» **Instructions to follow**:
Among the entries below, find the lines with the word "width" and return them.

» **Record excerpts**:
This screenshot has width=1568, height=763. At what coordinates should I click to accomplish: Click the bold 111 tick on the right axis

...

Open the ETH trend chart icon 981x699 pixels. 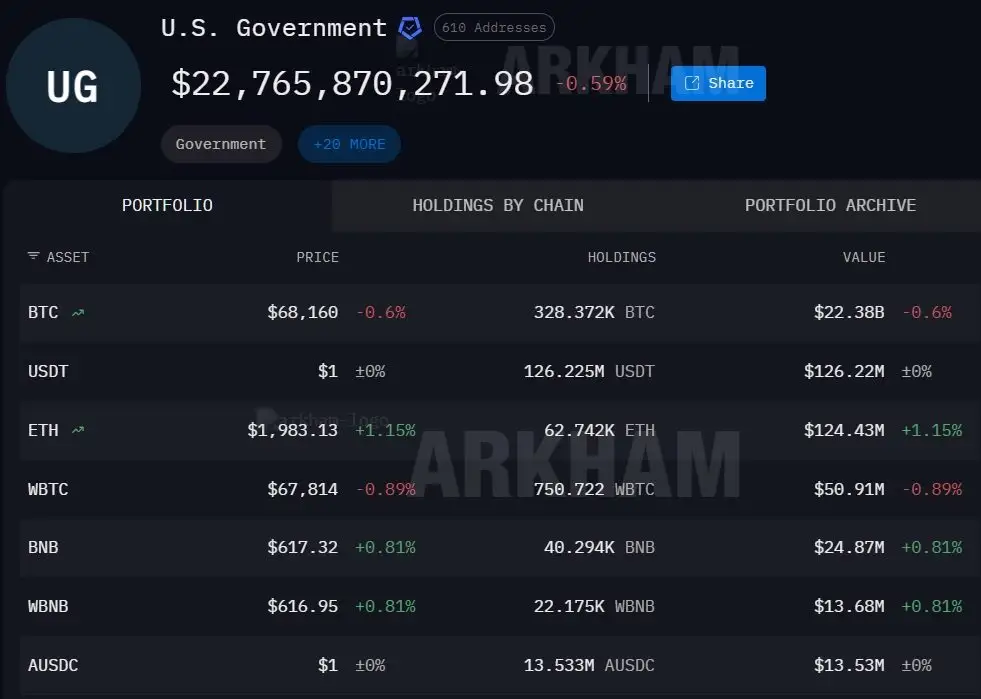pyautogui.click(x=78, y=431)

==

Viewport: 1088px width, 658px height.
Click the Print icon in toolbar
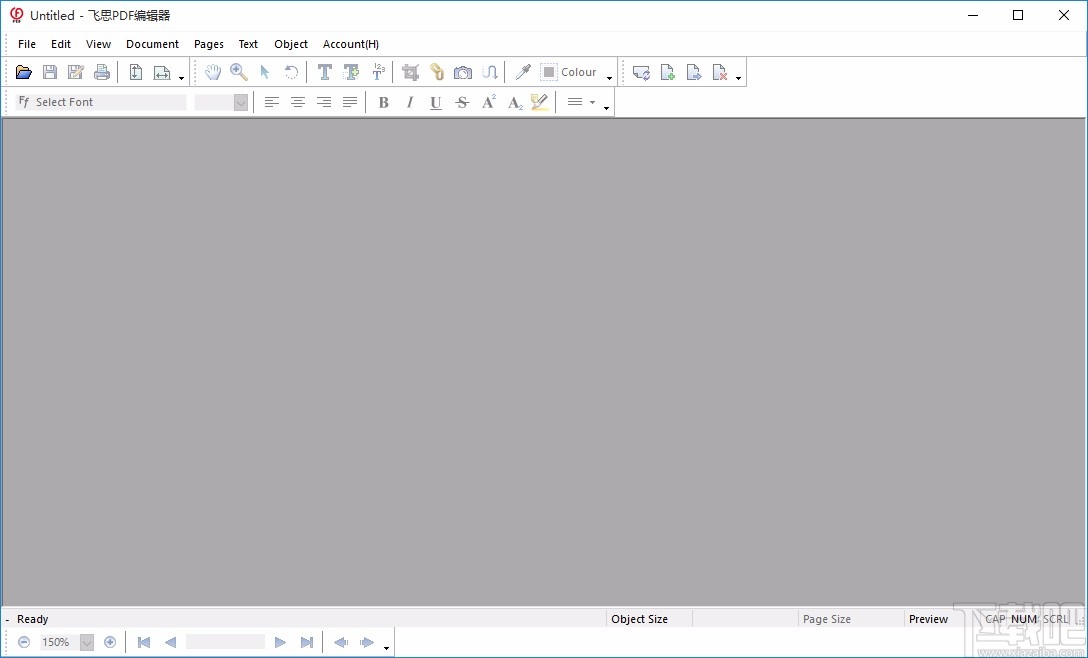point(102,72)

» **Reply to the exercise**:
This screenshot has width=1568, height=763. At what coordinates should I click to accomplish: Click the bold 111 tick on the right axis
Viewport: 1088px width, 658px height.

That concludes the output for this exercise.